◆ TASK GOAL
Among the records, find the lines that hold the string "item" and return them.

........

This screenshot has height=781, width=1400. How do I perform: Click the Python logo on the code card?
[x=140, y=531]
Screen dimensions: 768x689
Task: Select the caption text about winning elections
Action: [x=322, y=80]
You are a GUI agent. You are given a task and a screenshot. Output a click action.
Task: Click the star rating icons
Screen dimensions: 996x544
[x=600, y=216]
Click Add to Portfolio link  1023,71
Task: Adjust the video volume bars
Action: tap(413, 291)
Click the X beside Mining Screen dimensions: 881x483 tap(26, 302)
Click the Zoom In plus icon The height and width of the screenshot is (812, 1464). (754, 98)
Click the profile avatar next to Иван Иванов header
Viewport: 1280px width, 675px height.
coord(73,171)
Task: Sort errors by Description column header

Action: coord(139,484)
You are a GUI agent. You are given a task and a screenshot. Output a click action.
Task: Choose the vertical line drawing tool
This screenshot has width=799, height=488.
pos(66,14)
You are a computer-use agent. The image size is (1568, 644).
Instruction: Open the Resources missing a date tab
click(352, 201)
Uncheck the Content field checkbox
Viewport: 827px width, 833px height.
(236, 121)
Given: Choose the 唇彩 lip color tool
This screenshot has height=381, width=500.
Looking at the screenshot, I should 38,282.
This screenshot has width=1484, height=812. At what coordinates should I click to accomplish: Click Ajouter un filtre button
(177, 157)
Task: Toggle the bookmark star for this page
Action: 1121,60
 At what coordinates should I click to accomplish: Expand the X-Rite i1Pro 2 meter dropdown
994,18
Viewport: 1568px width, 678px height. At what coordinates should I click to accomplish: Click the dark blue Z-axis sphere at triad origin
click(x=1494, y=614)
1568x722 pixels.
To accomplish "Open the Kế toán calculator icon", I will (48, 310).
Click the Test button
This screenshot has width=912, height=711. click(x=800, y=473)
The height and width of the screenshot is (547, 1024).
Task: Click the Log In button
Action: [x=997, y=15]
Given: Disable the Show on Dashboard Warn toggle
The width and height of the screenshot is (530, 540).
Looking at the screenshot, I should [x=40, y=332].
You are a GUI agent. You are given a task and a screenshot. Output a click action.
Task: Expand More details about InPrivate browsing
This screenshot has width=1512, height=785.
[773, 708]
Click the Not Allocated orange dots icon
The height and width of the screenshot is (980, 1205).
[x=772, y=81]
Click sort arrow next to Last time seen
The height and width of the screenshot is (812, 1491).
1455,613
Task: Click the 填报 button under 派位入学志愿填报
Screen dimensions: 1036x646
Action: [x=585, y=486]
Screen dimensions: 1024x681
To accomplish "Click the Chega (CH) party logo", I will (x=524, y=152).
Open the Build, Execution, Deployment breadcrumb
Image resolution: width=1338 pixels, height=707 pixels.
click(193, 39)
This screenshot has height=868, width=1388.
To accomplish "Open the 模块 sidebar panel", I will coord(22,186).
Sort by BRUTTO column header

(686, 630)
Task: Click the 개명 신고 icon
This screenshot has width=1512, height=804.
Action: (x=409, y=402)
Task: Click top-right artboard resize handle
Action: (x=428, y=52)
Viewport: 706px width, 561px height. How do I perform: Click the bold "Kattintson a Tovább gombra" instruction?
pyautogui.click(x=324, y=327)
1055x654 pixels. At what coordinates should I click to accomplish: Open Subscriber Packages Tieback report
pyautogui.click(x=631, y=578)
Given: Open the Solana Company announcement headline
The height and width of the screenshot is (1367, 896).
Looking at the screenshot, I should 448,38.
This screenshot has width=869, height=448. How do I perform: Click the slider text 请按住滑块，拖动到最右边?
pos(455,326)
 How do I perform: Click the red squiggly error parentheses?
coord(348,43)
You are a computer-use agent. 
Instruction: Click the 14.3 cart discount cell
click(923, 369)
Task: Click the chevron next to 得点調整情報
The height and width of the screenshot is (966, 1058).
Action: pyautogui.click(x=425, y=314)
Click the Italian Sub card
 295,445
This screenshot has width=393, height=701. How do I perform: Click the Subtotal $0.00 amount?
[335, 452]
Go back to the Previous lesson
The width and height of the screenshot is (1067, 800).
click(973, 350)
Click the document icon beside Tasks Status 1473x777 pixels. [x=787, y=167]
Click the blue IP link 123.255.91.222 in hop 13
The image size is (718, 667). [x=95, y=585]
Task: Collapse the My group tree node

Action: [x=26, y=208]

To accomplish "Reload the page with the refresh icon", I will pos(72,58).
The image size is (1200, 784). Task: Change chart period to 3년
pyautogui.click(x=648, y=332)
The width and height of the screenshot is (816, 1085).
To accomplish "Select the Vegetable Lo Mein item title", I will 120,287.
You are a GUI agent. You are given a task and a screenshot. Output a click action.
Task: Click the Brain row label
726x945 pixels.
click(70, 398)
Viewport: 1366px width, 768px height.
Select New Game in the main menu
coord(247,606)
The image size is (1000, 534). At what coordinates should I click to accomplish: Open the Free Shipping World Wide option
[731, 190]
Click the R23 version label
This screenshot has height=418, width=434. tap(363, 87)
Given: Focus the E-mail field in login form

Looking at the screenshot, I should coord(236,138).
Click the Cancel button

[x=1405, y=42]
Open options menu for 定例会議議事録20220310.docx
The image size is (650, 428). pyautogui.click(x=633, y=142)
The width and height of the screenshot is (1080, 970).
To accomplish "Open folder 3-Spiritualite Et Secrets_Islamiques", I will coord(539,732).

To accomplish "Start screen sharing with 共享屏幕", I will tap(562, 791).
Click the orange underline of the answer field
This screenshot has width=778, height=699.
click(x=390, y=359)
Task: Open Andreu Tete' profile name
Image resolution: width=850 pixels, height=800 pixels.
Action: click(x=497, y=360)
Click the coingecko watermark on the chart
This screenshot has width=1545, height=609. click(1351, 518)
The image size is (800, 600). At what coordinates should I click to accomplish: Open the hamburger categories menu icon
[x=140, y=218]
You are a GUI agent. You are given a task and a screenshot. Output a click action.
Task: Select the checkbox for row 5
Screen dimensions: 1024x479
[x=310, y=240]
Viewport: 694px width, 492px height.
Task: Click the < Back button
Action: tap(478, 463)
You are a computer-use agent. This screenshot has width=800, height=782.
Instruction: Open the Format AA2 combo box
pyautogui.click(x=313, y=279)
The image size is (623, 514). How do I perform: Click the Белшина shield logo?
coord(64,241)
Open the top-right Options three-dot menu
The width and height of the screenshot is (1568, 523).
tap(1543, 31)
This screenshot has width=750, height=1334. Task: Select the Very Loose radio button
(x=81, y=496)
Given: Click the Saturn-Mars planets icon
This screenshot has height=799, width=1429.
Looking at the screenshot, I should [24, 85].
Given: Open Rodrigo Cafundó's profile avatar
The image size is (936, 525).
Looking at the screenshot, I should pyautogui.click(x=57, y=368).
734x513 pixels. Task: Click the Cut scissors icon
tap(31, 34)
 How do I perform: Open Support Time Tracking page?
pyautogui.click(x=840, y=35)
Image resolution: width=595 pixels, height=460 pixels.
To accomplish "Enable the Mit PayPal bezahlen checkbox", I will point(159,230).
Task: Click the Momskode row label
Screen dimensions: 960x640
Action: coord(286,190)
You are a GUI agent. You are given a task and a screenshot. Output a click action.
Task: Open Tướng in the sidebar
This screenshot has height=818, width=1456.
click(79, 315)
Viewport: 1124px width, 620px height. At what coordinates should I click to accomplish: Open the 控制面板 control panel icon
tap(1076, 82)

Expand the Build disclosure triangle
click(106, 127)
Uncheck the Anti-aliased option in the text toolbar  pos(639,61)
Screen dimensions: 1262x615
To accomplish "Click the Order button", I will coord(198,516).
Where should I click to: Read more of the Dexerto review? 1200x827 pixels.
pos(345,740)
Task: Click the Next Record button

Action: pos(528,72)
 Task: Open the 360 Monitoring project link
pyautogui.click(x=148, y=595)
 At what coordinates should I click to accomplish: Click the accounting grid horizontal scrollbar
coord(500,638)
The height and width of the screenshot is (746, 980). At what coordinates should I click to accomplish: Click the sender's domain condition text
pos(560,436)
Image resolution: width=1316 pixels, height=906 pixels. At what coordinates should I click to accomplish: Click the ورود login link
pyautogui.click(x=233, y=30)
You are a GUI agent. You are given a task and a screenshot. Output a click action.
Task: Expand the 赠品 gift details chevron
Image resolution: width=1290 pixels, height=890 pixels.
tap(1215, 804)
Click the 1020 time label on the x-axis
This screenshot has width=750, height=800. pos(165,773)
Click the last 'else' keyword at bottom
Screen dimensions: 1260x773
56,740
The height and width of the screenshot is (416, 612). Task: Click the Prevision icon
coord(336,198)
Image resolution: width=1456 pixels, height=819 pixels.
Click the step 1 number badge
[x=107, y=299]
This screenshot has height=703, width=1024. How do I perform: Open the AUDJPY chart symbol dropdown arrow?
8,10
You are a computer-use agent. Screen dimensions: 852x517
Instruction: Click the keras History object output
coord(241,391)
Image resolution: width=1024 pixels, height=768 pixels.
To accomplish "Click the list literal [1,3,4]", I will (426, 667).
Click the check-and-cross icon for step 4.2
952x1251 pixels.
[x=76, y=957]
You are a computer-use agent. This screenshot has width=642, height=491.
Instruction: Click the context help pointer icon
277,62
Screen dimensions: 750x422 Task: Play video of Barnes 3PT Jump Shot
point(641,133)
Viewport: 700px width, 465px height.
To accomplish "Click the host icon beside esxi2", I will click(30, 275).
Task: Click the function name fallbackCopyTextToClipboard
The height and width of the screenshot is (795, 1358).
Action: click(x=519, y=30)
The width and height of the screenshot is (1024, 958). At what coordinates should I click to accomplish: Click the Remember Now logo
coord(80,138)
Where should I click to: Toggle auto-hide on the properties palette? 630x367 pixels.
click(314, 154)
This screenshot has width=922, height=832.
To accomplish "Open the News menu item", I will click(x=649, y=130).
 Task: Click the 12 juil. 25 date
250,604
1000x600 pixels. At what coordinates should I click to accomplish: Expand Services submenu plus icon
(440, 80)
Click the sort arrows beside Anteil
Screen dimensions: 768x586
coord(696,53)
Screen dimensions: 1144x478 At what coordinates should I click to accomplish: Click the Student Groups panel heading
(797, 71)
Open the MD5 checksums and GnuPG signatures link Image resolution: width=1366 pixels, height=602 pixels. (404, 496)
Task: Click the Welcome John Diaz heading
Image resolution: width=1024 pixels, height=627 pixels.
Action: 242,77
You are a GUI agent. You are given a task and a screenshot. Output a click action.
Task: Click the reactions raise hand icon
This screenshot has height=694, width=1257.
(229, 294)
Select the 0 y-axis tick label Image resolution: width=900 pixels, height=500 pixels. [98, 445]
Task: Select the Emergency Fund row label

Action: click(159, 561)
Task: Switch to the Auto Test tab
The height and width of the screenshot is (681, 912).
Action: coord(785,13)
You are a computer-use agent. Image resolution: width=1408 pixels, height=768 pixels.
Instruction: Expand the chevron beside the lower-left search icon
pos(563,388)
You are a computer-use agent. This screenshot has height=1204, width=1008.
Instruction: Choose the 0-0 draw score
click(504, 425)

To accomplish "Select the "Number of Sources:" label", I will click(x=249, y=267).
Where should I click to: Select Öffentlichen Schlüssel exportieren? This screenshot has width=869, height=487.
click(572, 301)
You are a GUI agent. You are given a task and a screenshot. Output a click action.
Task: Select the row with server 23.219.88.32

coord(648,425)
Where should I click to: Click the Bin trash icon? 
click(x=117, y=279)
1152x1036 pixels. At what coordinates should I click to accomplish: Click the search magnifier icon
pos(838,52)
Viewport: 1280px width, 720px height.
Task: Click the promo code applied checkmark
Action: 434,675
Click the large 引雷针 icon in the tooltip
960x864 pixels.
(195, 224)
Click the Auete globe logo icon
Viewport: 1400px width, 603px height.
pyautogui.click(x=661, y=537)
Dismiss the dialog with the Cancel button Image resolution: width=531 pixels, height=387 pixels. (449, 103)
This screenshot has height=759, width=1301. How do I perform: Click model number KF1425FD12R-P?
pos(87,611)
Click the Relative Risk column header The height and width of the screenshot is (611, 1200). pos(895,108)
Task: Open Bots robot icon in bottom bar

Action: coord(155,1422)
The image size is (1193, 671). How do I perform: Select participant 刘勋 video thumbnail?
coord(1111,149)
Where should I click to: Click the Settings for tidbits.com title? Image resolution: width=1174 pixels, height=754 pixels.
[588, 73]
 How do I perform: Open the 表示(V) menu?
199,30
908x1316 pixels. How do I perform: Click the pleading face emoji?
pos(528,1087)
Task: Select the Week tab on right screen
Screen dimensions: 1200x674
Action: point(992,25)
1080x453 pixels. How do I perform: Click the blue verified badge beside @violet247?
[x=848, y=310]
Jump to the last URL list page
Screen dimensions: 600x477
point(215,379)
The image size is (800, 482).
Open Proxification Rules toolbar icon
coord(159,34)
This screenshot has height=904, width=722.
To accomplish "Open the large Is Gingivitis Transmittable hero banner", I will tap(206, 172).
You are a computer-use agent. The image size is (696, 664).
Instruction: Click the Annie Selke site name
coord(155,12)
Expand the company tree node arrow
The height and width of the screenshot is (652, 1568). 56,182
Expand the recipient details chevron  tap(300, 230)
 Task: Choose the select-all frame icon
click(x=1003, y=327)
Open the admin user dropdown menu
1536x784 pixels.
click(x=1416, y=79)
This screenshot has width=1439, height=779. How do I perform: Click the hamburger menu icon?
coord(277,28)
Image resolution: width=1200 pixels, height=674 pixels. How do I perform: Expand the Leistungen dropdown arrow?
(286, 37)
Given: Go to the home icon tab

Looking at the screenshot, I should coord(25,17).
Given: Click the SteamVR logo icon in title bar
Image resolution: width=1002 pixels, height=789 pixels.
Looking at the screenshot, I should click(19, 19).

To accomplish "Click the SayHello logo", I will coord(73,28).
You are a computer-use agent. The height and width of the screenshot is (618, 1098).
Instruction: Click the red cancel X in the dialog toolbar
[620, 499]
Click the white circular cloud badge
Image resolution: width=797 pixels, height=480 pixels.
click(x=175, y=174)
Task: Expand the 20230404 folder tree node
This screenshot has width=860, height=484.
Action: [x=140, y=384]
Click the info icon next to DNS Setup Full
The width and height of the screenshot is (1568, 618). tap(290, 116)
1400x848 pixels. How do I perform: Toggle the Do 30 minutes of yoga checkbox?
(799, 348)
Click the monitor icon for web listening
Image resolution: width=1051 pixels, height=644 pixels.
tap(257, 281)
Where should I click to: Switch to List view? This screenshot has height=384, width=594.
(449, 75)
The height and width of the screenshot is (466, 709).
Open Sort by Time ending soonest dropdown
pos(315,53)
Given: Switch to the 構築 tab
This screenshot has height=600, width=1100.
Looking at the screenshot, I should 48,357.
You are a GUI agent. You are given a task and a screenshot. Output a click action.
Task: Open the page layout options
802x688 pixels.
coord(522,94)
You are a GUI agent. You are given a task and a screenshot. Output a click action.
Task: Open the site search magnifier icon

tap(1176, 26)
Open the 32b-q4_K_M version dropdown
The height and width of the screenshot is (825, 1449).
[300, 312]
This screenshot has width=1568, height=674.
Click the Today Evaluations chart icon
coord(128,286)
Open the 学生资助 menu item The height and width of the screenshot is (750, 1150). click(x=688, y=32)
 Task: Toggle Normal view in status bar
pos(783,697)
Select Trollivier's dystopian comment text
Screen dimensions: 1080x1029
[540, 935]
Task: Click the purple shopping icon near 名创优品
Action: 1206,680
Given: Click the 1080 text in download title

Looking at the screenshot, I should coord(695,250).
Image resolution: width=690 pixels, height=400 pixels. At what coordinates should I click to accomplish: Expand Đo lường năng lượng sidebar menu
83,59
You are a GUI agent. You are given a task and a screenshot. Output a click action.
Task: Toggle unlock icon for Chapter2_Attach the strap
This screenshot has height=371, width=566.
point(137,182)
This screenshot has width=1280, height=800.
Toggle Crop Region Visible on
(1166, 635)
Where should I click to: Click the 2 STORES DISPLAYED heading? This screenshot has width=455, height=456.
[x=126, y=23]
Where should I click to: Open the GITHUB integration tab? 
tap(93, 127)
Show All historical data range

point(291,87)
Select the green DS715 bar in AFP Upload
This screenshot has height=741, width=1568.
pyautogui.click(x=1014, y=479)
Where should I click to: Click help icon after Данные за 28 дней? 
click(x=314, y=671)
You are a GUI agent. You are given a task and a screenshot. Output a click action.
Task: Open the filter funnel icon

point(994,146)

........

◆ THE COMPLETED TASK
To accomplish "Select the Vegetable Lo Mein item title", I will 120,287.
To accomplish "Open the News menu item", I will click(x=649, y=130).
Open the 学生资助 menu item The height and width of the screenshot is (750, 1150). click(x=688, y=32)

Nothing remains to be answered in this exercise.